=== WORK INSTRUCTIONS ===
Turn the lines below into a numbered list, from the line containing "Click the person in red shirt" down to the line containing "Create a new", with both of those included. Leave out any blank lines, and list nothing beyond that range.

=== RECORD LIST ===
-*-*-
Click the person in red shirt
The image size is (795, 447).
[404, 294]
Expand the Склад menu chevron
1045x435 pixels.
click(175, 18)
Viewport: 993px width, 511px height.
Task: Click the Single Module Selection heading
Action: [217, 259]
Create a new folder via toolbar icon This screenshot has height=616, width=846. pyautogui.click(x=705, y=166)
-*-*-
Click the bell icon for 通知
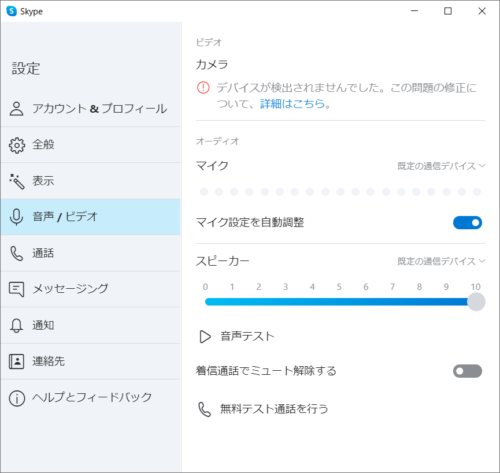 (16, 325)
-*-*-
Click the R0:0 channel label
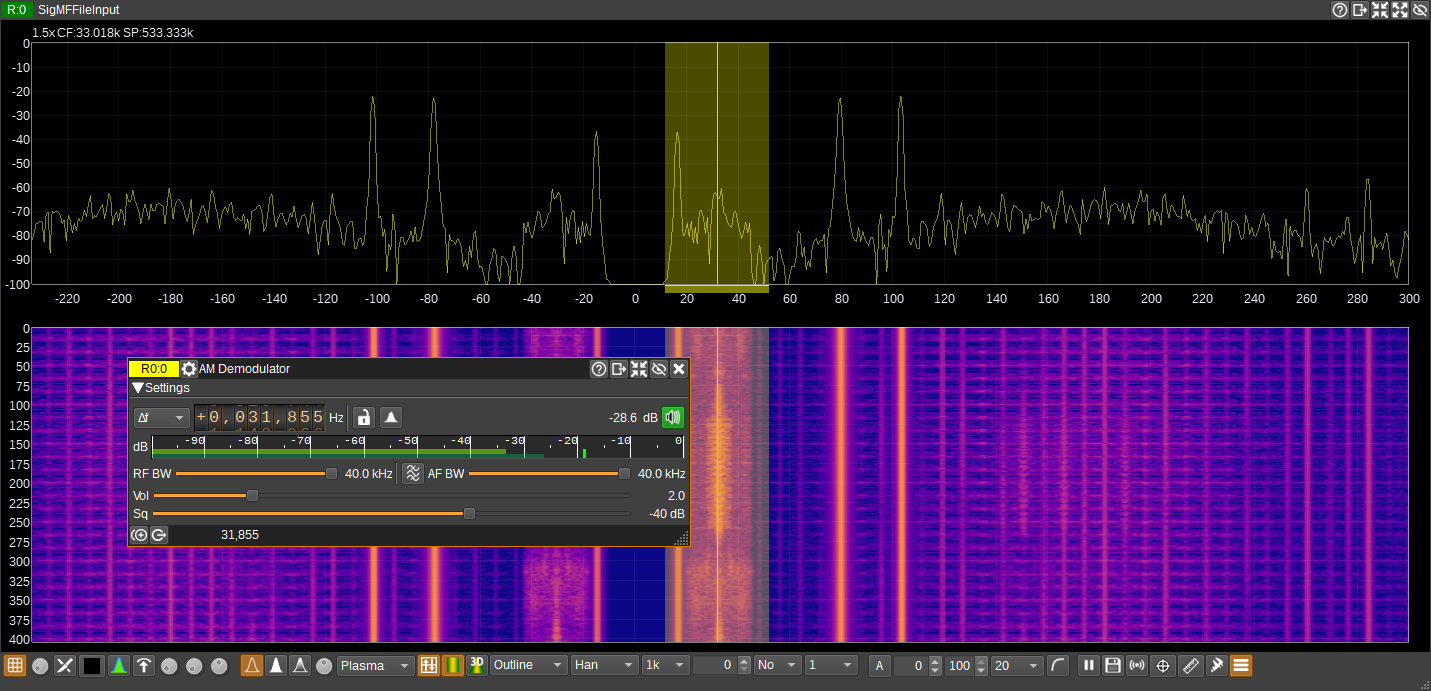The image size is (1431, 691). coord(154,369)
-*-*-
=== RESULT FOR THIS EXERCISE ===
1. Click the person in red shirt
2. The image size is (795, 447).
3. [404, 294]
4. Expand the Склад menu chevron
5. 1045x435 pixels.
6. click(175, 18)
7. Viewport: 993px width, 511px height.
8. Task: Click the Single Module Selection heading
9. Action: [217, 259]
10. Create a new folder via toolbar icon This screenshot has height=616, width=846. pyautogui.click(x=705, y=166)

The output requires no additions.